(RECORDS FOR PROCESSING):
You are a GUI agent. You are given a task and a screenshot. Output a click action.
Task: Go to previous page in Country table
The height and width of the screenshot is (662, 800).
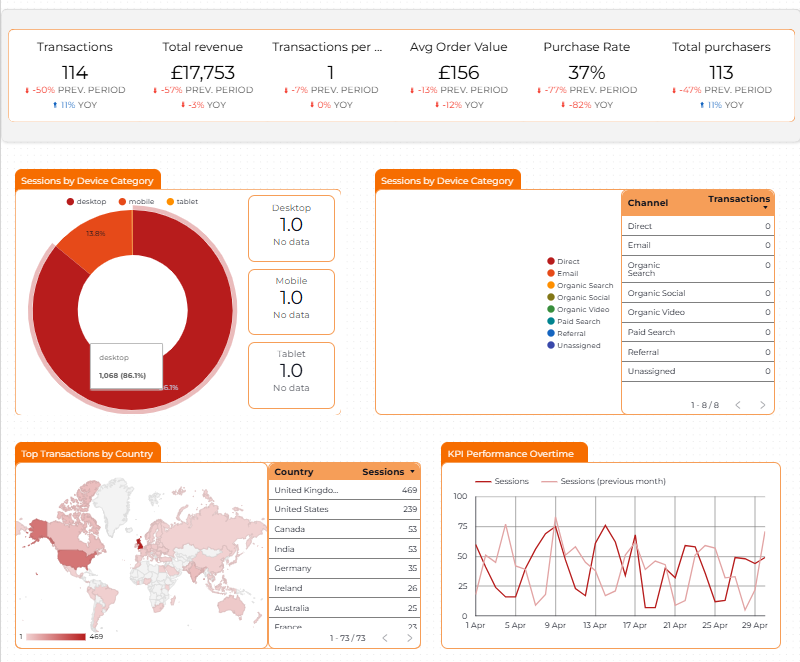pyautogui.click(x=385, y=638)
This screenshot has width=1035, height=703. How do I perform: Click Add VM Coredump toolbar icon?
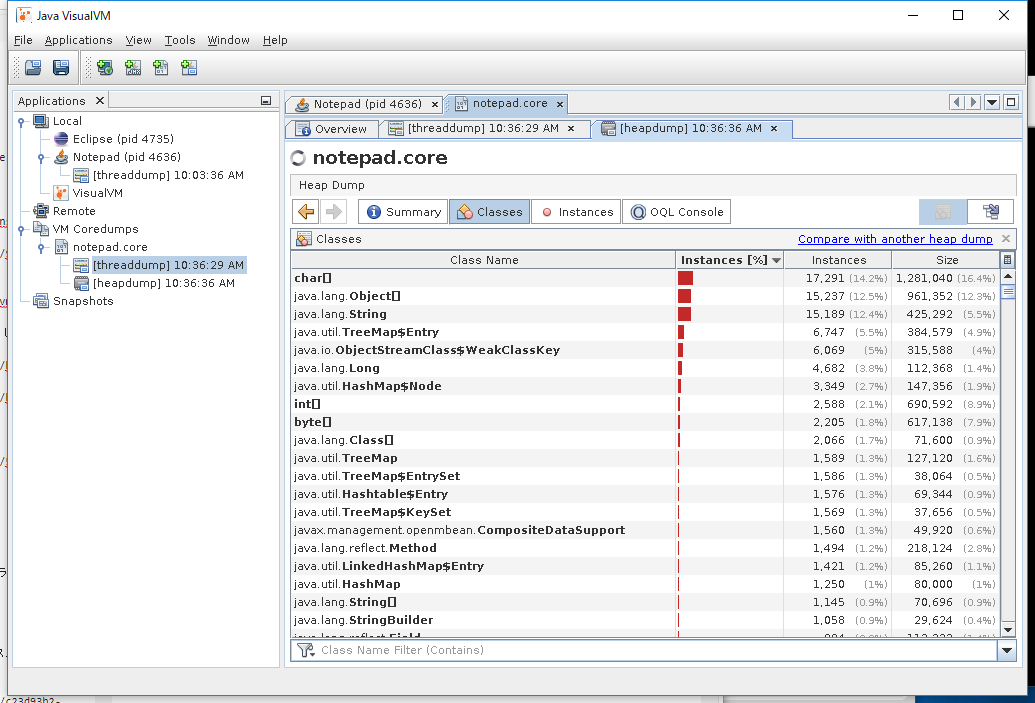pyautogui.click(x=161, y=68)
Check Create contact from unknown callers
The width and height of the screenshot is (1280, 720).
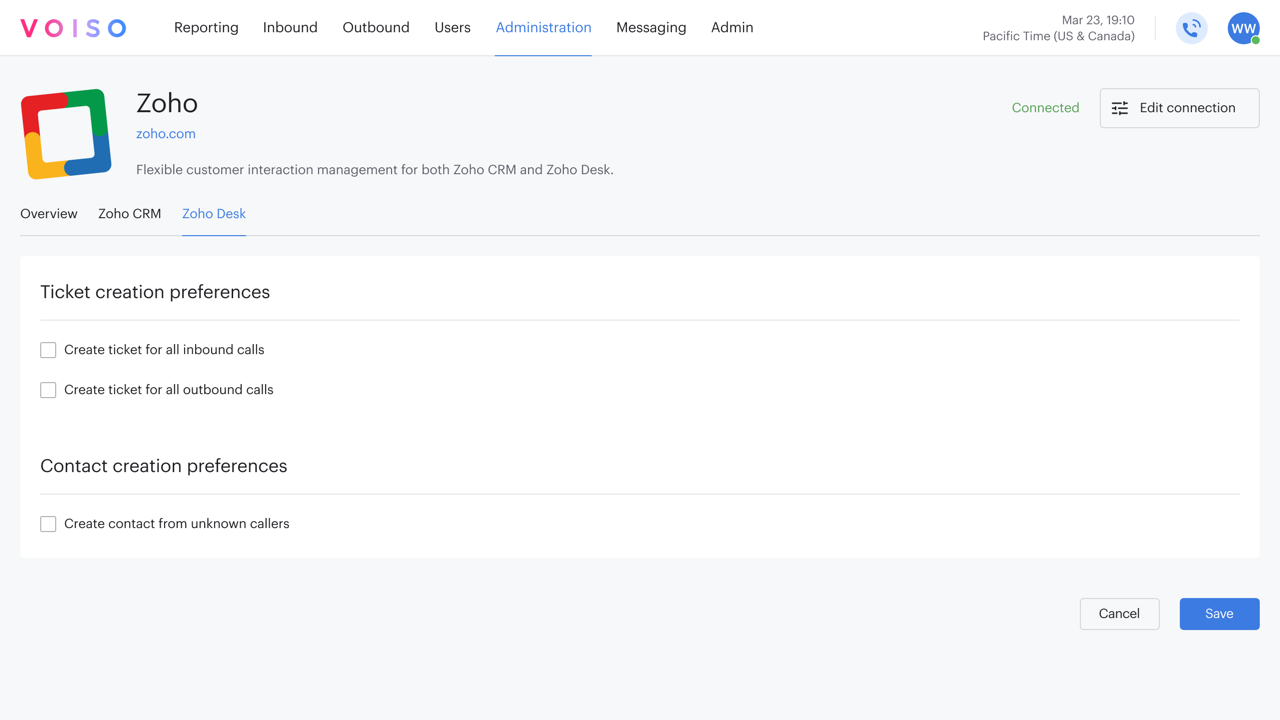tap(48, 524)
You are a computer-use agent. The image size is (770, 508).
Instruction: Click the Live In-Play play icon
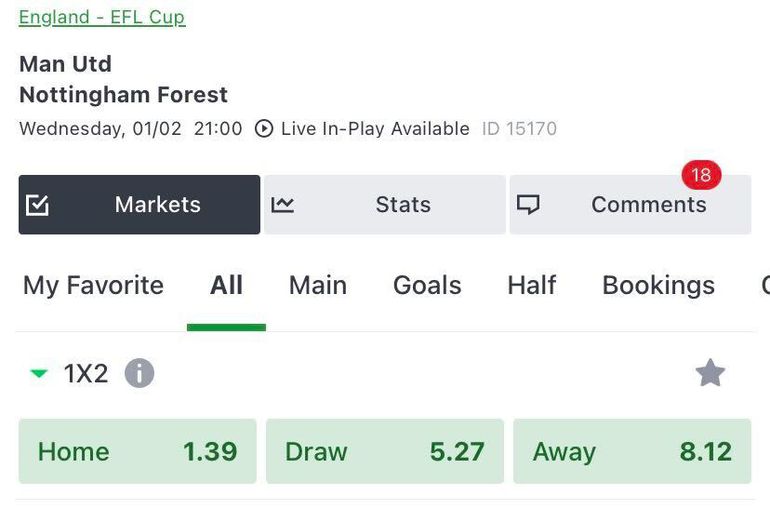point(264,129)
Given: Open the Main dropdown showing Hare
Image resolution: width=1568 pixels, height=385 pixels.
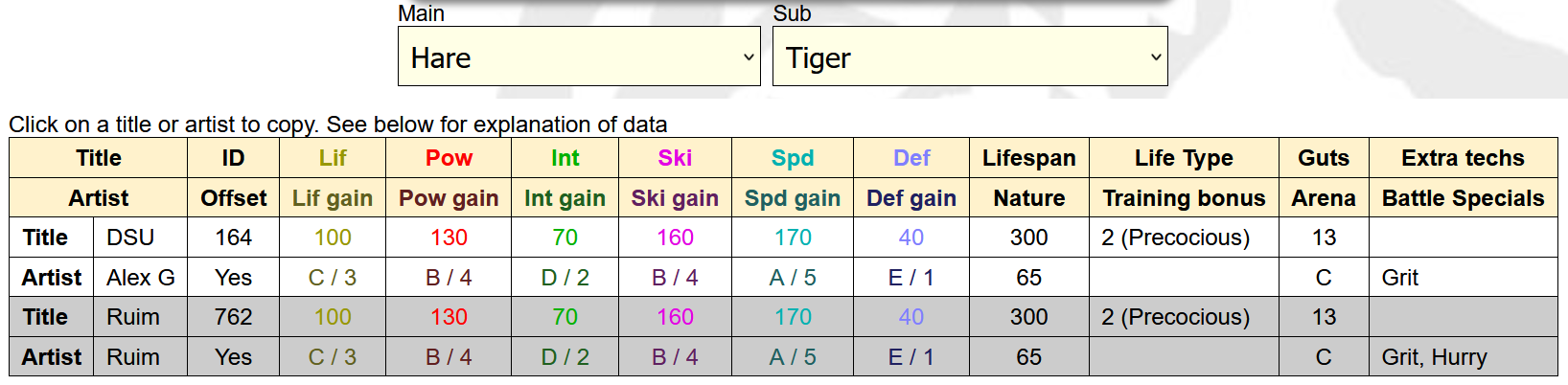Looking at the screenshot, I should [x=578, y=57].
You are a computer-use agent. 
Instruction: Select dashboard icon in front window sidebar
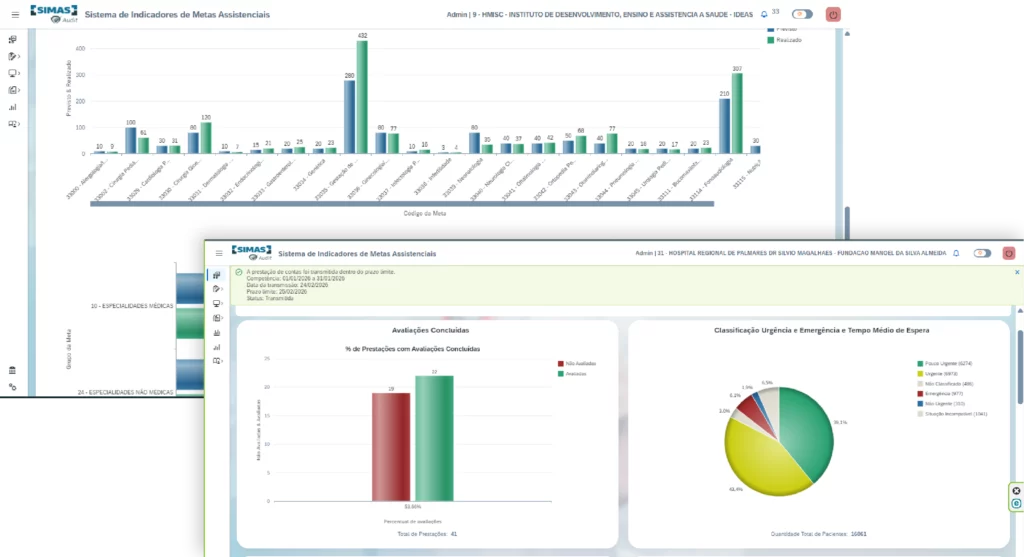tap(217, 275)
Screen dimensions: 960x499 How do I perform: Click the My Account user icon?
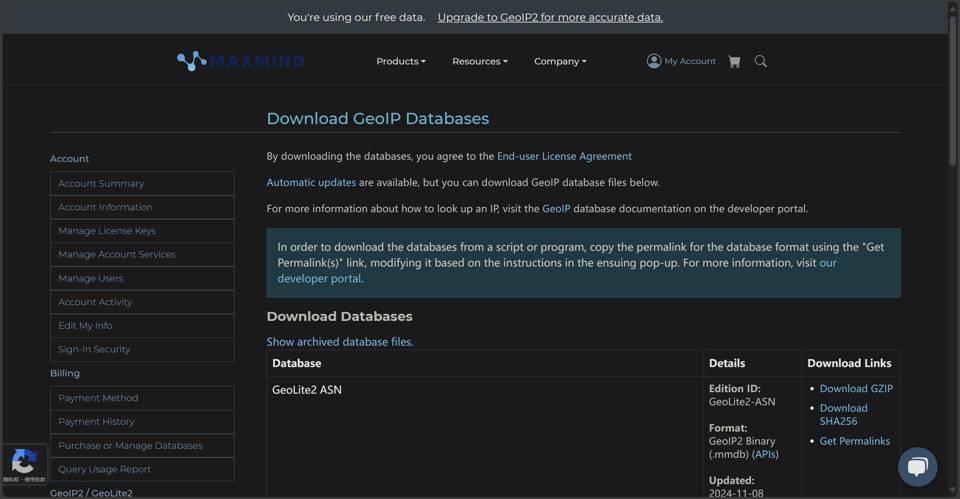pyautogui.click(x=654, y=61)
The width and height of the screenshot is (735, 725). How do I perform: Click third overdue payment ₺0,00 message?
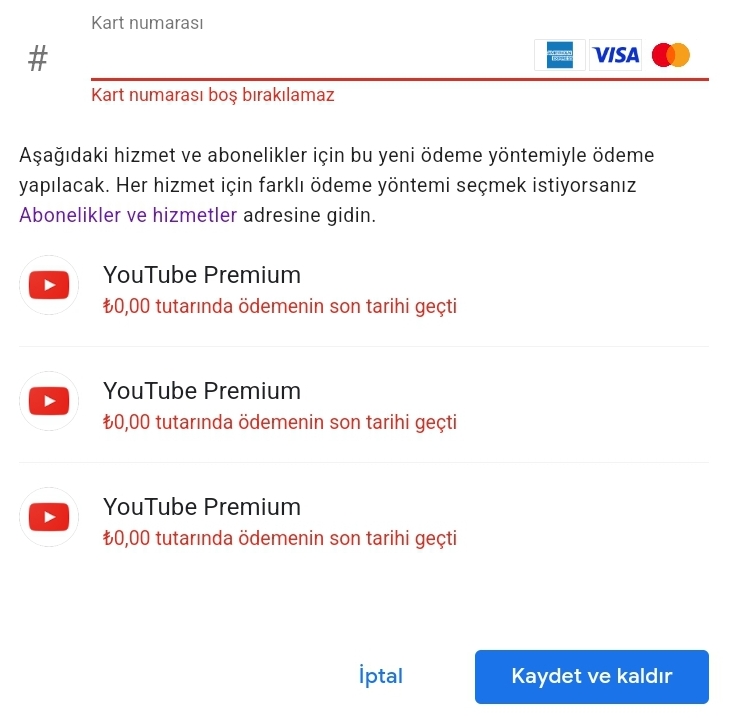click(280, 538)
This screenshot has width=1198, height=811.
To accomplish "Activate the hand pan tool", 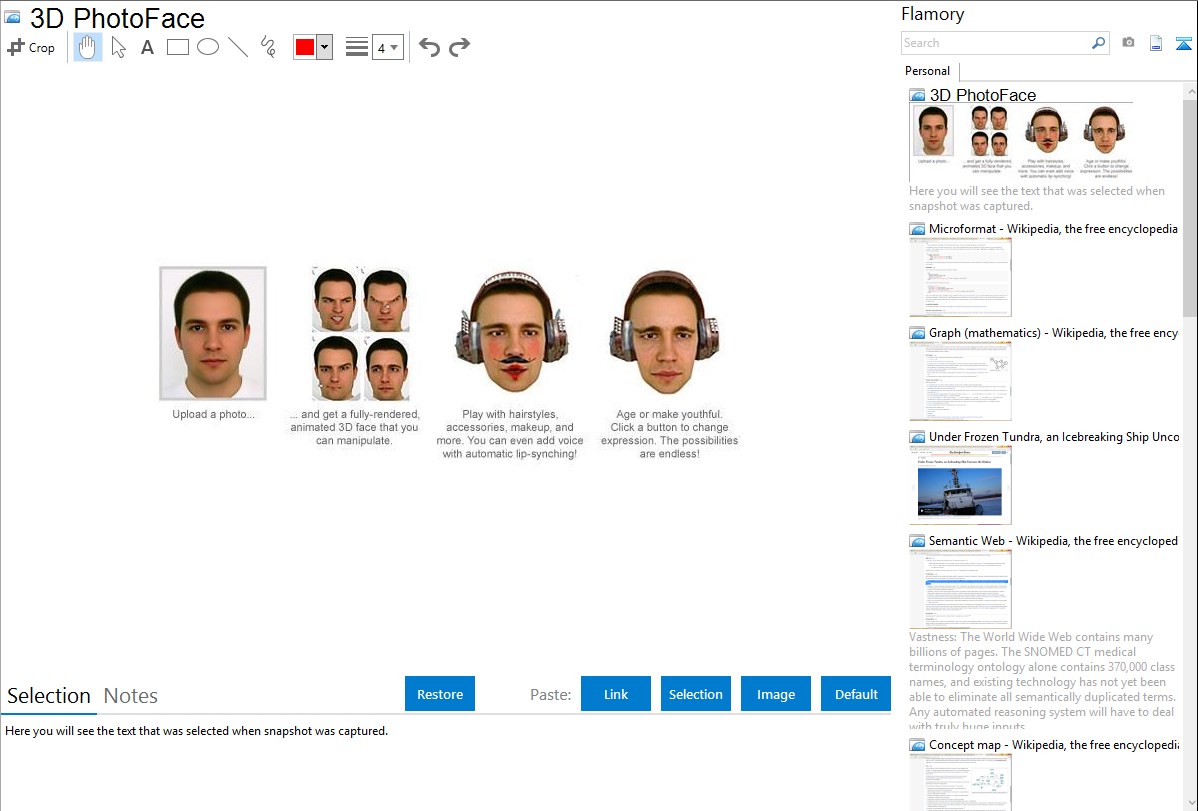I will click(x=88, y=47).
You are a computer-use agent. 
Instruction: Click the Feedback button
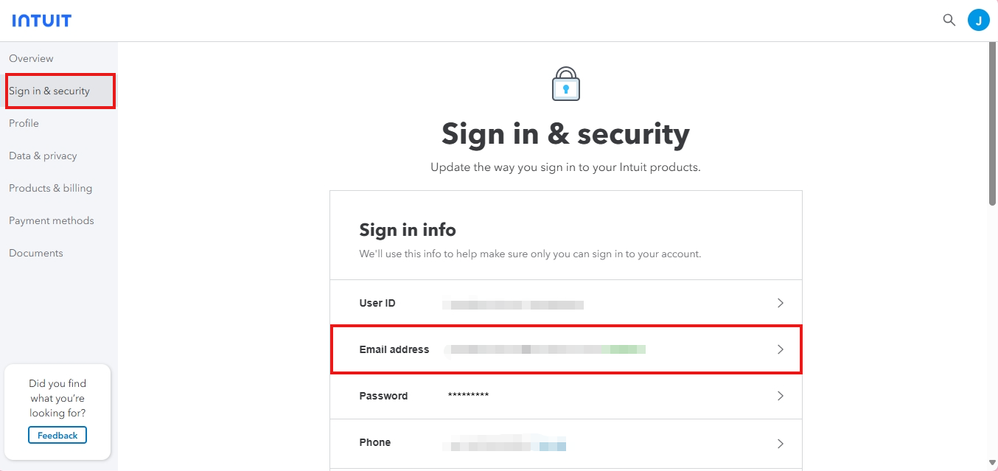click(x=57, y=435)
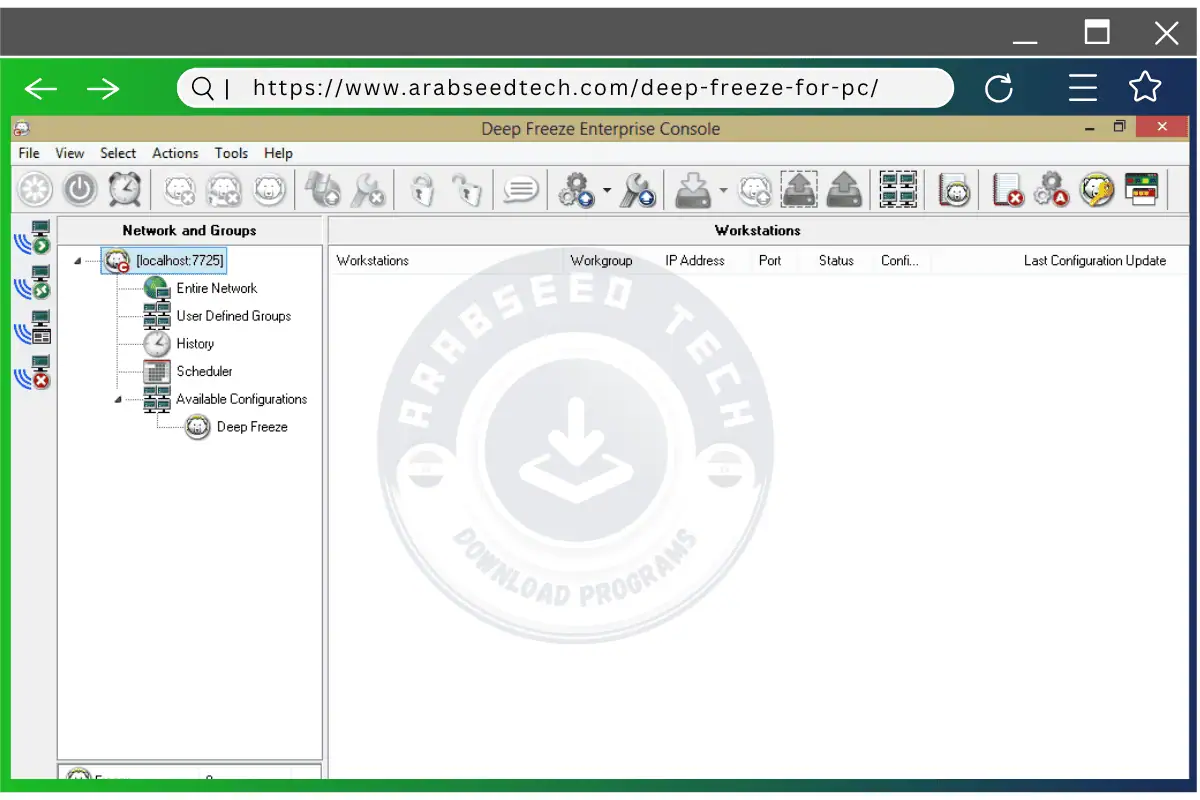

(AIM OF THE TASK): Every line that holds the word "agent" should be copied from the listing.

(WORKED SOLUTION):
You are a GUI agent. You are given a task and a screenshot. Output a click action.
You are a computer-use agent. The image size is (770, 508).
You are a computer-use agent. 
You are a computer-use agent. 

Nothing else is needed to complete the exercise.